EXERCISE INSTRUCTIONS ▸ Copy the listing below line for line, changing nothing.

STORED ROWS ▸
╔══
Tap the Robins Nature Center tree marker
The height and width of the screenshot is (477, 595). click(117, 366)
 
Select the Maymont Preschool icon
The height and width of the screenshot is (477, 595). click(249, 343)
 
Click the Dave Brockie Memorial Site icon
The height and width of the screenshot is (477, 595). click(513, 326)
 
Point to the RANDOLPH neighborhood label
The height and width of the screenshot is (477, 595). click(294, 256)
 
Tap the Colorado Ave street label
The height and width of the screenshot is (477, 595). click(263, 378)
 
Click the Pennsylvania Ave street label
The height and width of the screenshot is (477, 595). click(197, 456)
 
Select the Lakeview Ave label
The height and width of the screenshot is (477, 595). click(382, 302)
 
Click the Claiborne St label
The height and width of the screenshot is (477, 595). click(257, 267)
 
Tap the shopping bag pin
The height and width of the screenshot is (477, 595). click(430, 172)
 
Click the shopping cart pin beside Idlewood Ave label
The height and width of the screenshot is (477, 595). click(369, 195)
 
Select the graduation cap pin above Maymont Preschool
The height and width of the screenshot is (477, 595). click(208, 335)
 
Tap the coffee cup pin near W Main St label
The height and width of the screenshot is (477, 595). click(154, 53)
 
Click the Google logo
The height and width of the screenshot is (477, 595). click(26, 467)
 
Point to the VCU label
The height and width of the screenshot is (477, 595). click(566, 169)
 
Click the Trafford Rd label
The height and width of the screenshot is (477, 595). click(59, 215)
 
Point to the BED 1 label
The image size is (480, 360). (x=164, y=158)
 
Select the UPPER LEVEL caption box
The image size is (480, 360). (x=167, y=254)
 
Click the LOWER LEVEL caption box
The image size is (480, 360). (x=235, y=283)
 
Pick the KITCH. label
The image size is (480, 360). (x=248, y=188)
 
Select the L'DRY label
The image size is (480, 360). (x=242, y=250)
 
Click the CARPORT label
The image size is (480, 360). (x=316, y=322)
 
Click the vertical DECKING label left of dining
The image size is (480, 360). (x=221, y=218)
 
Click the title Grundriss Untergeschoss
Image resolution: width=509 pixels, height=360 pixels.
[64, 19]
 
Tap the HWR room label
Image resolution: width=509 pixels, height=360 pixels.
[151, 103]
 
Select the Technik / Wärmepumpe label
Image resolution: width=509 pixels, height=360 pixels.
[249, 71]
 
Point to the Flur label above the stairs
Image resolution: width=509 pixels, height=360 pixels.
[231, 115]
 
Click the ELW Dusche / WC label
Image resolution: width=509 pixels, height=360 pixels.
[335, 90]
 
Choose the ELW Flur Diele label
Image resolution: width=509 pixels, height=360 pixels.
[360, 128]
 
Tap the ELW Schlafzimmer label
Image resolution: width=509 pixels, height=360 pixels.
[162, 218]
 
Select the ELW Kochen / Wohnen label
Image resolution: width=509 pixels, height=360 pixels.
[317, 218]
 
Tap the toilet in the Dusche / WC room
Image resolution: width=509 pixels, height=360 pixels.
╚══
SOLUTION TO THIS PROBLEM ▸
Tap the Robins Nature Center tree marker
The height and width of the screenshot is (477, 595). click(117, 366)
 
Select the Maymont Preschool icon
The height and width of the screenshot is (477, 595). click(249, 343)
 
Click the Dave Brockie Memorial Site icon
The height and width of the screenshot is (477, 595). click(513, 326)
 
Point to the RANDOLPH neighborhood label
The height and width of the screenshot is (477, 595). click(294, 256)
 
Tap the Colorado Ave street label
The height and width of the screenshot is (477, 595). click(263, 378)
 
Click the Pennsylvania Ave street label
The height and width of the screenshot is (477, 595). click(197, 456)
 
Select the Lakeview Ave label
The height and width of the screenshot is (477, 595). click(382, 302)
 
Click the Claiborne St label
The height and width of the screenshot is (477, 595). click(257, 267)
 
Tap the shopping bag pin
The height and width of the screenshot is (477, 595). click(430, 172)
 
Click the shopping cart pin beside Idlewood Ave label
The height and width of the screenshot is (477, 595). click(369, 195)
 
Select the graduation cap pin above Maymont Preschool
The height and width of the screenshot is (477, 595). click(208, 335)
 
Tap the coffee cup pin near W Main St label
The height and width of the screenshot is (477, 595). click(154, 53)
 
Click the Google logo
The height and width of the screenshot is (477, 595). click(26, 467)
 
Point to the VCU label
The height and width of the screenshot is (477, 595). click(566, 169)
 
Click the Trafford Rd label
The height and width of the screenshot is (477, 595). click(59, 215)
 
Point to the BED 1 label
The image size is (480, 360). (x=164, y=158)
 
Select the UPPER LEVEL caption box
The image size is (480, 360). (x=167, y=254)
 
Click the LOWER LEVEL caption box
The image size is (480, 360). (x=235, y=283)
 
Pick the KITCH. label
The image size is (480, 360). (x=248, y=188)
 
Select the L'DRY label
The image size is (480, 360). (x=242, y=250)
 
Click the CARPORT label
The image size is (480, 360). (x=316, y=322)
 
Click the vertical DECKING label left of dining
The image size is (480, 360). (x=221, y=218)
 
Click the title Grundriss Untergeschoss
Image resolution: width=509 pixels, height=360 pixels.
[64, 19]
 
Tap the HWR room label
Image resolution: width=509 pixels, height=360 pixels.
[151, 103]
 
Select the Technik / Wärmepumpe label
Image resolution: width=509 pixels, height=360 pixels.
[249, 71]
 
Point to the Flur label above the stairs
Image resolution: width=509 pixels, height=360 pixels.
[231, 115]
 
Click the ELW Dusche / WC label
Image resolution: width=509 pixels, height=360 pixels.
[335, 90]
 
Choose the ELW Flur Diele label
Image resolution: width=509 pixels, height=360 pixels.
[360, 128]
 
Tap the ELW Schlafzimmer label
Image resolution: width=509 pixels, height=360 pixels.
[162, 218]
 
Select the ELW Kochen / Wohnen label
Image resolution: width=509 pixels, height=360 pixels.
[317, 218]
 
Tap the toilet in the Dusche / WC room
Image resolution: width=509 pixels, height=360 pixels.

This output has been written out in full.